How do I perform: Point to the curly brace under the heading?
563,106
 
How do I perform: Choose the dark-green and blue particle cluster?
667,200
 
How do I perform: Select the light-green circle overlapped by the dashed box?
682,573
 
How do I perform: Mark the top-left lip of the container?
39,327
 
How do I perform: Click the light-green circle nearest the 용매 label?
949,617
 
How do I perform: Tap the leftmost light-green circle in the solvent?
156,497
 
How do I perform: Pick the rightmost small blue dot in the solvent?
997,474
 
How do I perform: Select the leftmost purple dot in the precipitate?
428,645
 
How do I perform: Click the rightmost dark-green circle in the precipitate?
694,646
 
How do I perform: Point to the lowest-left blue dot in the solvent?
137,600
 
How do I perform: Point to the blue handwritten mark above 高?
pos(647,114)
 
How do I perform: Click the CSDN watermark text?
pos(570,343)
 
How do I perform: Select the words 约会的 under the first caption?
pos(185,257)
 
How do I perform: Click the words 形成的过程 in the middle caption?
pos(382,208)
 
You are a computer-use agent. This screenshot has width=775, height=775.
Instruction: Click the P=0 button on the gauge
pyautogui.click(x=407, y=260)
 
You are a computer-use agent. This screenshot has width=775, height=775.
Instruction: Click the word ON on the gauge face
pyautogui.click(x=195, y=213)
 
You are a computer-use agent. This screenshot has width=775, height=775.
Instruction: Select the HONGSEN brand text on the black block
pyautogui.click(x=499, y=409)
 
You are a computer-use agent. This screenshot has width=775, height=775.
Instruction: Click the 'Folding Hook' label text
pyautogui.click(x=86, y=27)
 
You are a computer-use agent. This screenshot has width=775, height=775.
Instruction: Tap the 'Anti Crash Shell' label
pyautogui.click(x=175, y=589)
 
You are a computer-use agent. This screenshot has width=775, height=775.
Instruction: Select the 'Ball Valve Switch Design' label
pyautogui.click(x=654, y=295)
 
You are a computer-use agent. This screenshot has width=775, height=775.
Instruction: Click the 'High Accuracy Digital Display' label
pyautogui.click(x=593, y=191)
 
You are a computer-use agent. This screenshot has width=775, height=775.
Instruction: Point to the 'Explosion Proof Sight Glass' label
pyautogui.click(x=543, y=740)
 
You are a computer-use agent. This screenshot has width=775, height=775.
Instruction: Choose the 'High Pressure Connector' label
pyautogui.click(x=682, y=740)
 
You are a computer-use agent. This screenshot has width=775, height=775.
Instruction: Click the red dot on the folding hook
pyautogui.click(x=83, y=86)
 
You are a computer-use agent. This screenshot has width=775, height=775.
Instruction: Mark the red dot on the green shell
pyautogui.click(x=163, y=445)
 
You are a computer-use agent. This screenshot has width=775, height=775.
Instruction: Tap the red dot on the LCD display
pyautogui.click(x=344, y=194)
┄┄┄┄┄┄┄┄┄┄
▸ **PROBLEM DETAILS**: Can you render the lines of the records from the line with "How do I perform: Click the CSDN" to the line with "pyautogui.click(x=407, y=260)", both included, as a Markdown table with the columns Row and Text, numbering each line and leaving out blank lines?

▸ **TASK ANSWER**:
| Row | Text |
|---|---|
| 1 | How do I perform: Click the CSDN watermark text? |
| 2 | pos(570,343) |
| 3 | How do I perform: Select the words 约会的 under the first caption? |
| 4 | pos(185,257) |
| 5 | How do I perform: Click the words 形成的过程 in the middle caption? |
| 6 | pos(382,208) |
| 7 | You are a computer-use agent. This screenshot has width=775, height=775. |
| 8 | Instruction: Click the P=0 button on the gauge |
| 9 | pyautogui.click(x=407, y=260) |